The hardest thing about death, my mother said, is when you stop remembering what drove you mad. Like the way my father typed one key at a time, or how he spit in his hands to smooth cowlicks in his hair. You can tell yourself those things happened — that when he rose each morning, he sighed so loud you could hear him from down the hall. But they won’t annoy you like they used to, won’t satisfy your rage when you picture him missing your softball game or forgetting to pick you up from school even though he said he’d gotten clean. You’ll wonder at times why you got upset, why you weren’t just thankful he was there, somewhere, in some place you could actually find him. So you’ll remember how he took you sledding one winter afternoon by the reservoir. And those final words he told you, the words you know he must have always felt but couldn’t say till then because he was scared you wouldn’t say them back: You’ve always been my favorite. “It isn’t fair,” my mother said, “to miss him like he was perfect.”

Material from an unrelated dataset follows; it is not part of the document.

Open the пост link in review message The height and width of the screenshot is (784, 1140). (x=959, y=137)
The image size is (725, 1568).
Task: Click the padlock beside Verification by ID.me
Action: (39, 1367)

I remember the day my father bought the farmhouse by the highway. Its previous owners had sold it so the state could lay concrete and guardrails and send a thousand cars an hour through what used to be the family’s yard. It was pretty and large, made of stone, with a well out back and a stable for horses that used to clip-clop west through the foothills. In the summer a blackberry bush grew beside a breakdown lane for emergency vehicles and dying cars, right where farmers once had planted wheat. My father said, “Think of how beautiful it used to be,” and my mother in her tired voice asked, “Have you seen what it looks like now?”
For years we lived with horsehair walls separating us from screaming tractor trailers, but when my father turned us west, toward the foothills under a blood-red sun, he said, “This is all I see.”